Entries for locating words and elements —
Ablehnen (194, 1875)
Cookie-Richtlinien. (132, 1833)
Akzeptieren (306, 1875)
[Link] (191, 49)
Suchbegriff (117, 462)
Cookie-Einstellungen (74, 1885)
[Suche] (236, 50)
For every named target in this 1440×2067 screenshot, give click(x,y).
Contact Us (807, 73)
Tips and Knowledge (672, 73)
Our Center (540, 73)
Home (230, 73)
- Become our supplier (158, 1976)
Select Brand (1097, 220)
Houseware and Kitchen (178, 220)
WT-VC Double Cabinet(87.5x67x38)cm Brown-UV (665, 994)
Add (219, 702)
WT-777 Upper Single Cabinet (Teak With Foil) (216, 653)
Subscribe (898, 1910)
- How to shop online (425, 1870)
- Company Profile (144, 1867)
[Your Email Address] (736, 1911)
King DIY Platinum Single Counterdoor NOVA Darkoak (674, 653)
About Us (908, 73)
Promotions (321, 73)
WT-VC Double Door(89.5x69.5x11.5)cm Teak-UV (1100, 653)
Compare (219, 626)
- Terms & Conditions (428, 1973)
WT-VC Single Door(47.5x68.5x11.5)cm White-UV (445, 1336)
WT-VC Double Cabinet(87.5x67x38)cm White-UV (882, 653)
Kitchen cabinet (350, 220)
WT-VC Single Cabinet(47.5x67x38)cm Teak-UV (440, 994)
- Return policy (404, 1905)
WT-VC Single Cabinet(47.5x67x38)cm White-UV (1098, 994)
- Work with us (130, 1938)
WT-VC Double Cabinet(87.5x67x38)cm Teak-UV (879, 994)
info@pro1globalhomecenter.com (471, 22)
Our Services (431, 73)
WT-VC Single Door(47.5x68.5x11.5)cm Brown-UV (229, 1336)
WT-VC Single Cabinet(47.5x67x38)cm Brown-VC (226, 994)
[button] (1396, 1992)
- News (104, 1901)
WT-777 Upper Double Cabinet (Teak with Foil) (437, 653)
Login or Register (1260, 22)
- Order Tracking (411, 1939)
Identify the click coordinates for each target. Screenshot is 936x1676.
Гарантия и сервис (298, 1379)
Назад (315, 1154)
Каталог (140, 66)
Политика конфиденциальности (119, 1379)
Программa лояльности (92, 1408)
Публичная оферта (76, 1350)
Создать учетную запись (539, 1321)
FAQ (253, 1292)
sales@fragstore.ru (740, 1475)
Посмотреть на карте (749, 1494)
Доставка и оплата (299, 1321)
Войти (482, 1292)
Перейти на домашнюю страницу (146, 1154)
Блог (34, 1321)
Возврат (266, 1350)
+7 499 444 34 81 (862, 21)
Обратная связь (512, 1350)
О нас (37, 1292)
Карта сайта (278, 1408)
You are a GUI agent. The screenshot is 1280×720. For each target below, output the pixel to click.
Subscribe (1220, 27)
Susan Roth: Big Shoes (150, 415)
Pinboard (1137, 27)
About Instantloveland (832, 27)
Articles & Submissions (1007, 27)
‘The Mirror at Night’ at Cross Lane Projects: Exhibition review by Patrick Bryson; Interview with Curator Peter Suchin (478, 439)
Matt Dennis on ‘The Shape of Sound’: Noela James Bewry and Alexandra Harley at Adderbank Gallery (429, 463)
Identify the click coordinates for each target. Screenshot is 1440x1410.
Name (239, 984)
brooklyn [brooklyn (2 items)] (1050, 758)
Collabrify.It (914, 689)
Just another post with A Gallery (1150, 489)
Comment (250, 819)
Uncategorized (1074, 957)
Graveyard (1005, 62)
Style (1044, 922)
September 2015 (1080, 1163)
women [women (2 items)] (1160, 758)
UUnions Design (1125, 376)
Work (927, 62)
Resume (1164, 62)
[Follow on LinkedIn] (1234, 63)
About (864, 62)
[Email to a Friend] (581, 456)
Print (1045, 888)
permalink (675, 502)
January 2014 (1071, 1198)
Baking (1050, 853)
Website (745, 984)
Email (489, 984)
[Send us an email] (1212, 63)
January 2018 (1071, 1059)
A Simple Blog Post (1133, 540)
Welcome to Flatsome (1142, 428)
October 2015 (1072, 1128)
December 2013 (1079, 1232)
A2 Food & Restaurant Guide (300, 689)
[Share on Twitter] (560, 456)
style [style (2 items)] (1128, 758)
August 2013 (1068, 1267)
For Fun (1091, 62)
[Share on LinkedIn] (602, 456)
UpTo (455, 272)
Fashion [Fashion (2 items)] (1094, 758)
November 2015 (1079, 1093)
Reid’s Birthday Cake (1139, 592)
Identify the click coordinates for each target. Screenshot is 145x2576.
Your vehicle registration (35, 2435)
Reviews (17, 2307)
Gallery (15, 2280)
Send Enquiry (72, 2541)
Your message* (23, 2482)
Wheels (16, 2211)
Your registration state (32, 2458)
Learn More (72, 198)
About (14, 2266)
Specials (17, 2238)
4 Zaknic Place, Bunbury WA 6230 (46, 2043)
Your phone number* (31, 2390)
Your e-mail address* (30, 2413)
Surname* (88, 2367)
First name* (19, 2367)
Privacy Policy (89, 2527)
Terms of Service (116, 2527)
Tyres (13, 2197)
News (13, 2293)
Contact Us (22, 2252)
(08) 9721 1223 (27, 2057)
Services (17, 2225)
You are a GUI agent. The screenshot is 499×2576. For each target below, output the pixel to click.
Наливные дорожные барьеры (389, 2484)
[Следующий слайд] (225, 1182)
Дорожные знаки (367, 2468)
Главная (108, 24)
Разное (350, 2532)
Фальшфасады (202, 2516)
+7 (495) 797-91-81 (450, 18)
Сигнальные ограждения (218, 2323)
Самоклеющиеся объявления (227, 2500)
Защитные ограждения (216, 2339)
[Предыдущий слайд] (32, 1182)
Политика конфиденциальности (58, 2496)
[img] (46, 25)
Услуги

Request —
Recast every line of the listing above as a numbered list, leaving out any blank lines.

Task response —
1. Ablehnen (194, 1875)
2. Cookie-Richtlinien. (132, 1833)
3. Akzeptieren (306, 1875)
4. [Link] (191, 49)
5. Suchbegriff (117, 462)
6. Cookie-Einstellungen (74, 1885)
7. [Suche] (236, 50)
8. For every named target in this 1440×2067 screenshot, give click(x,y).
9. Contact Us (807, 73)
10. Tips and Knowledge (672, 73)
11. Our Center (540, 73)
12. Home (230, 73)
13. - Become our supplier (158, 1976)
14. Select Brand (1097, 220)
15. Houseware and Kitchen (178, 220)
16. WT-VC Double Cabinet(87.5x67x38)cm Brown-UV (665, 994)
17. Add (219, 702)
18. WT-777 Upper Single Cabinet (Teak With Foil) (216, 653)
19. Subscribe (898, 1910)
20. - How to shop online (425, 1870)
21. - Company Profile (144, 1867)
22. [Your Email Address] (736, 1911)
23. King DIY Platinum Single Counterdoor NOVA Darkoak (674, 653)
24. About Us (908, 73)
25. Promotions (321, 73)
26. WT-VC Double Door(89.5x69.5x11.5)cm Teak-UV (1100, 653)
27. Compare (219, 626)
28. - Terms & Conditions (428, 1973)
29. WT-VC Single Door(47.5x68.5x11.5)cm White-UV (445, 1336)
30. WT-VC Double Cabinet(87.5x67x38)cm White-UV (882, 653)
31. Kitchen cabinet (350, 220)
32. WT-VC Single Cabinet(47.5x67x38)cm Teak-UV (440, 994)
33. - Return policy (404, 1905)
34. WT-VC Single Cabinet(47.5x67x38)cm White-UV (1098, 994)
35. - Work with us (130, 1938)
36. WT-VC Double Cabinet(87.5x67x38)cm Teak-UV (879, 994)
37. info@pro1globalhomecenter.com (471, 22)
38. Our Services (431, 73)
39. WT-VC Single Door(47.5x68.5x11.5)cm Brown-UV (229, 1336)
40. WT-VC Single Cabinet(47.5x67x38)cm Brown-VC (226, 994)
41. [button] (1396, 1992)
42. - News (104, 1901)
43. WT-777 Upper Double Cabinet (Teak with Foil) (437, 653)
44. Login or Register (1260, 22)
45. - Order Tracking (411, 1939)
46. Identify the click coordinates for each target. Screenshot is 936x1676.
47. Гарантия и сервис (298, 1379)
48. Назад (315, 1154)
49. Каталог (140, 66)
50. Политика конфиденциальности (119, 1379)
51. Программa лояльности (92, 1408)
52. Публичная оферта (76, 1350)
53. Создать учетную запись (539, 1321)
54. FAQ (253, 1292)
55. sales@fragstore.ru (740, 1475)
56. Посмотреть на карте (749, 1494)
57. Доставка и оплата (299, 1321)
58. Войти (482, 1292)
59. Перейти на домашнюю страницу (146, 1154)
60. Блог (34, 1321)
61. Возврат (266, 1350)
62. +7 499 444 34 81 (862, 21)
63. Обратная связь (512, 1350)
64. О нас (37, 1292)
65. Карта сайта (278, 1408)
66. You are a GUI agent. The screenshot is 1280×720. For each target below, output the pixel to click.
67. Subscribe (1220, 27)
68. Susan Roth: Big Shoes (150, 415)
69. Pinboard (1137, 27)
70. About Instantloveland (832, 27)
71. Articles & Submissions (1007, 27)
72. ‘The Mirror at Night’ at Cross Lane Projects: Exhibition review by Patrick Bryson; Interview with Curator Peter Suchin (478, 439)
73. Matt Dennis on ‘The Shape of Sound’: Noela James Bewry and Alexandra Harley at Adderbank Gallery (429, 463)
74. Identify the click coordinates for each target. Screenshot is 1440x1410.
75. Name (239, 984)
76. brooklyn [brooklyn (2 items)] (1050, 758)
77. Collabrify.It (914, 689)
78. Just another post with A Gallery (1150, 489)
79. Comment (250, 819)
80. Uncategorized (1074, 957)
81. Graveyard (1005, 62)
82. Style (1044, 922)
83. September 2015 (1080, 1163)
84. women [women (2 items)] (1160, 758)
85. UUnions Design (1125, 376)
86. Work (927, 62)
87. Resume (1164, 62)
88. [Follow on LinkedIn] (1234, 63)
89. About (864, 62)
90. [Email to a Friend] (581, 456)
91. Print (1045, 888)
92. permalink (675, 502)
93. January 2014 (1071, 1198)
94. Baking (1050, 853)
95. Website (745, 984)
96. Email (489, 984)
97. [Send us an email] (1212, 63)
98. January 2018 (1071, 1059)
99. A Simple Blog Post (1133, 540)
100. Welcome to Flatsome (1142, 428)
101. October 2015 (1072, 1128)
102. December 2013 (1079, 1232)
103. A2 Food & Restaurant Guide (300, 689)
104. [Share on Twitter] (560, 456)
105. style [style (2 items)] (1128, 758)
106. August 2013 (1068, 1267)
107. For Fun (1091, 62)
108. [Share on LinkedIn] (602, 456)
109. UpTo (455, 272)
110. Fashion [Fashion (2 items)] (1094, 758)
111. November 2015 (1079, 1093)
112. Reid’s Birthday Cake (1139, 592)
113. Identify the click coordinates for each target. Screenshot is 145x2576.
114. Your vehicle registration (35, 2435)
115. Reviews (17, 2307)
116. Gallery (15, 2280)
117. Send Enquiry (72, 2541)
118. Your message* (23, 2482)
119. Wheels (16, 2211)
120. Your registration state (32, 2458)
121. Learn More (72, 198)
122. About (14, 2266)
123. Specials (17, 2238)
124. 4 Zaknic Place, Bunbury WA 6230 (46, 2043)
125. Your phone number* (31, 2390)
126. Your e-mail address* (30, 2413)
127. Surname* (88, 2367)
128. First name* (19, 2367)
129. Privacy Policy (89, 2527)
130. Terms of Service (116, 2527)
131. Tyres (13, 2197)
132. News (13, 2293)
133. Contact Us (22, 2252)
134. (08) 9721 1223 (27, 2057)
135. Services (17, 2225)
136. You are a GUI agent. The screenshot is 499×2576. For each target below, output the pixel to click.
137. Наливные дорожные барьеры (389, 2484)
138. [Следующий слайд] (225, 1182)
139. Дорожные знаки (367, 2468)
140. Главная (108, 24)
141. Разное (350, 2532)
142. Фальшфасады (202, 2516)
143. +7 (495) 797-91-81 (450, 18)
144. Сигнальные ограждения (218, 2323)
145. Самоклеющиеся объявления (227, 2500)
146. Защитные ограждения (216, 2339)
147. [Предыдущий слайд] (32, 1182)
148. Политика конфиденциальности (58, 2496)
149. [img] (46, 25)
150. Услуги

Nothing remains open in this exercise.